Le metteur en scène Thomas Quillardet est seul sur la scène et on ne le lâche pas une seconde. C’est rare. Une banale chaise pliante, des vêtements neutres, les siens, un silence qui dure anormalement après qu’on s’est installés. Tiens, des retardataires arrivent un peu essoufflés d’avoir monté au pas de course les quatre étages qui mènent à la Coupole, ce nouvel (et bel) espace de représentation dans les hauteurs du Théâtre de la ville. Font-ils partie du spectacle ? Sont-ils des spectateurs lambda ? Voilà, nous sommes au complet, nous informe-t-on, dans le groupe de paroles, et pendant une heure et demie en immersion dans un service d’addictologie à l’hôpital. Invité dans le cadre du partenariat que le Festival d’automne a noué avec l’AP-HP, Thomas Quillardet y a passé six mois en résidence, a assisté aux réunions avec des personnes à l’hôpital de jour qui souffrent de dépendance à l’alcool, la drogue, le sexe, tout comme à celles de «débriefing» des soignants.

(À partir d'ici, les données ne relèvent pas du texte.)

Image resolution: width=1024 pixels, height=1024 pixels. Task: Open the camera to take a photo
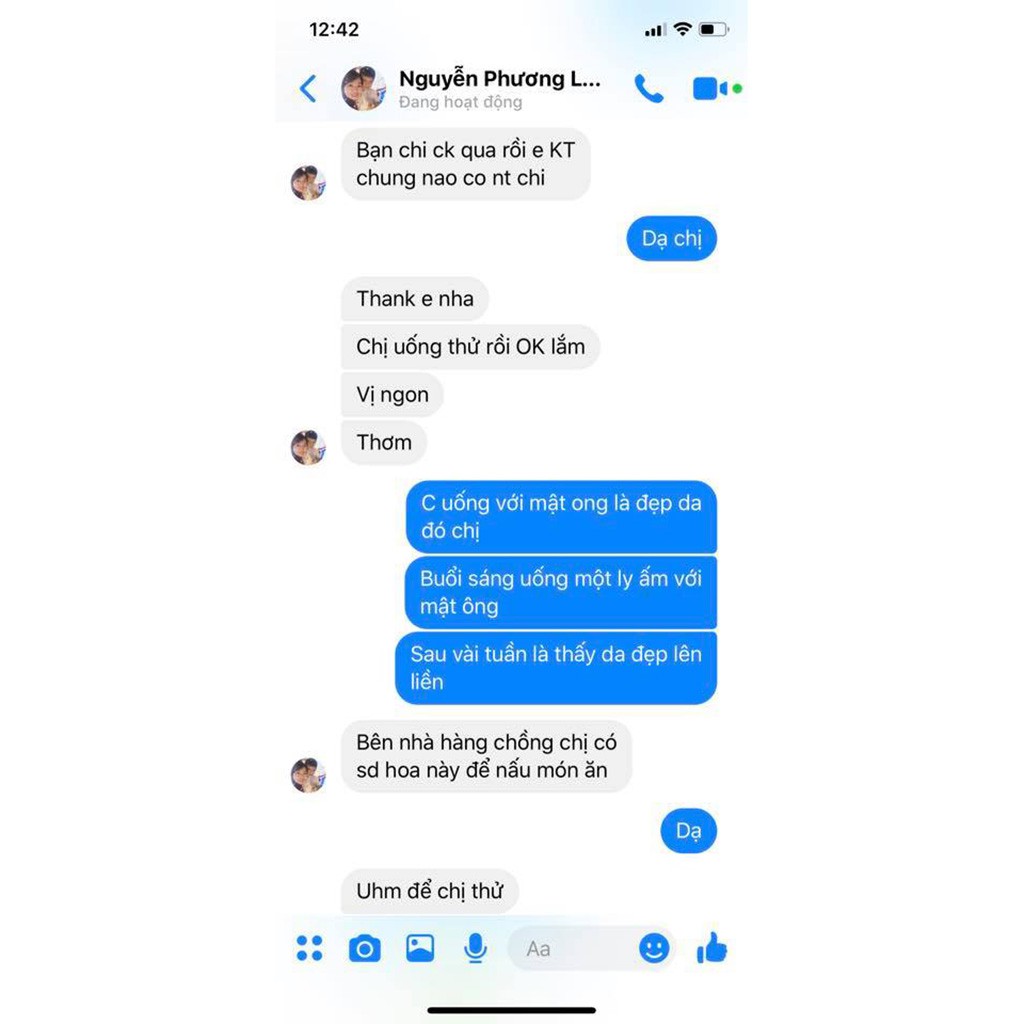pyautogui.click(x=364, y=948)
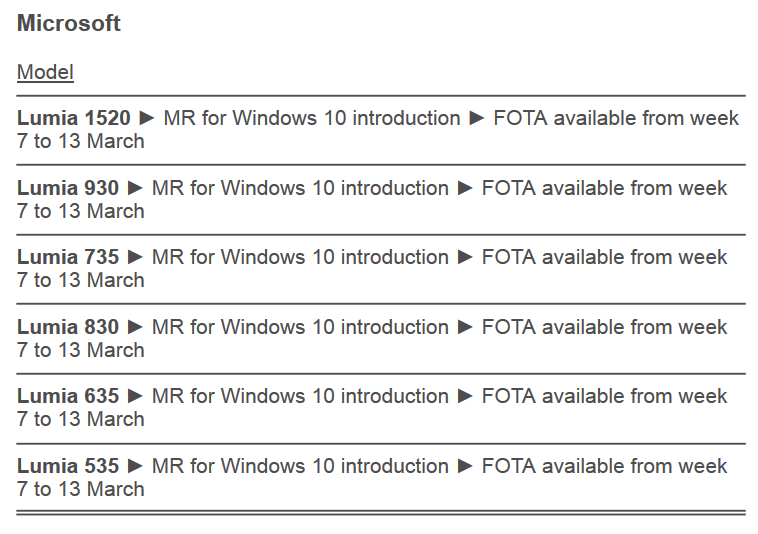Screen dimensions: 758x534
Task: Select the Lumia 830 model name
Action: pos(67,327)
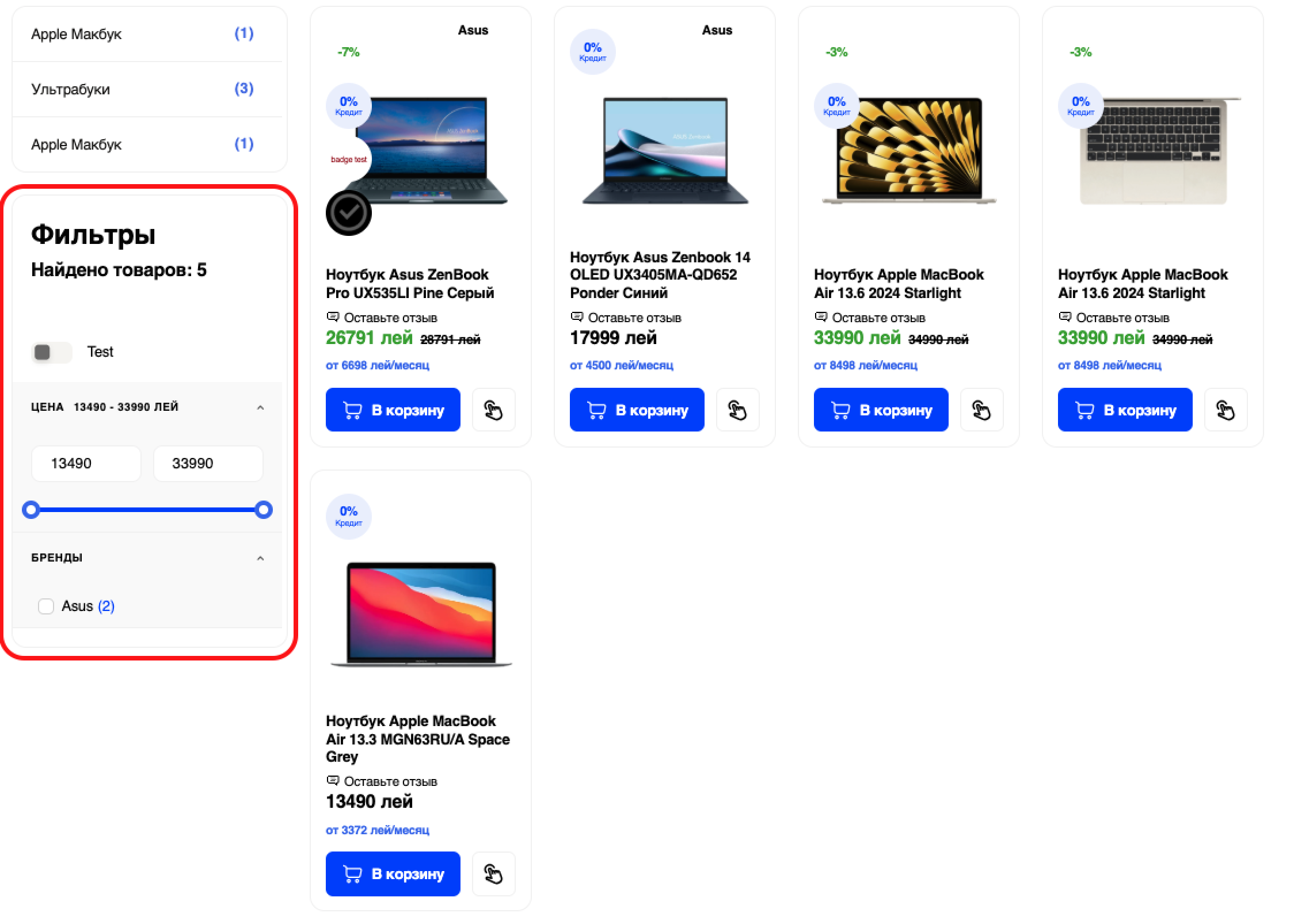Toggle the Test filter switch
The width and height of the screenshot is (1294, 924).
pyautogui.click(x=51, y=352)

Dans ce service, le metteur en scène a mené un atelier théâtral, rêvé tout haut de monter une comédie musicale, et pourquoi pas en roller ? Durant ces six mois, il y a eu des hauts euphorisants et des bas plombants que la représentation restitue avec la force et l’émotion du présent. Le problème n’est pas tant les patients, leur appétence relative à la proposition qui leur est faite, ou encore le sentiment pénible de les mettre «en échec», que l’empreinte qu’ils laissent sur le metteur en scène, auteur, comédien. Comment s’en défaire ? Le faut-il seulement ? Comment ne pas rêver la nuit à Ludivine, Olivier, Françoise, Shinzo, Marie-Solène et poursuivre sa vie comme si de rien n’était, une fois rentré chez soi ? «Tu fais partie du dispositif de soin, maintenant», lance un soignant, c’est-à-dire Thomas Quillardet aux spectateurs.
«Pathologie de l’abandon»
Ecrire qu’on ne peut pas écrire est un grand classique qui a produit les chefs-d’œuvre que l’on sait. Jouer l’impossibilité de jouer, fût-elle celle d’acteurs amateurs, et la dissolution d’un projet est plus rare. Mais ici, la grande réussite de Thomas Quillardet, sa présence captivante et démultipliée, tient à la manière dont il convoque tout un petit monde, montre les liens et les sentiments, fait parler soignants et patients, sans jamais se substituer à eux. Autrement dit, il n’a pas besoin de recourir au mime, ou de créer des personnages fictifs et factices pour faire entendre une foule de voix, rendre tangible un espace et l’essence d’une maladie, «pathologie de l’abandon» expose une psychiatre. Il y a une vulnérabilité dans cette manière de se présenter seul sur un plateau, de chanter, à la toute fin, a cappella, sans aucun soutien, le tube brésilien Delaveraveraboom. Mais surtout un art d’équilibriste dans cette manière d’opérer par glissements successifs, sans jamais surligner l’identité toujours provisoire du narrateur.
On pourrait s’y perdre, ce n’est pas le cas. On est suspendu à cette ligne, quelques indices, les prénoms, le ton, suffisent à la clarté. Une émotion poignante saisit lorsqu’on comprend que ce n’est pas le projet d’un spectacle qui se délite, mais l’ensemble du service, brusquement mis à la rue, patients et soignants dans un même bateau qui coule, faute de moyens. «Je ne suis pas acteur» précise plusieurs fois Thomas Quillardet à ses interlocuteurs. Il se trompe ou les trompe. D’autres artistes – Fanny de Chaillé, Samuel Achache, Emilie Rousset – participent ou participeront à ces actions au long cours dans différents services de l’AP-HP, imaginé par le festival d’automne pendant la crise sanitaire. La spécificité du geste est qu’il n’est pas soumis à l’obligation de présenter à terme un spectacle.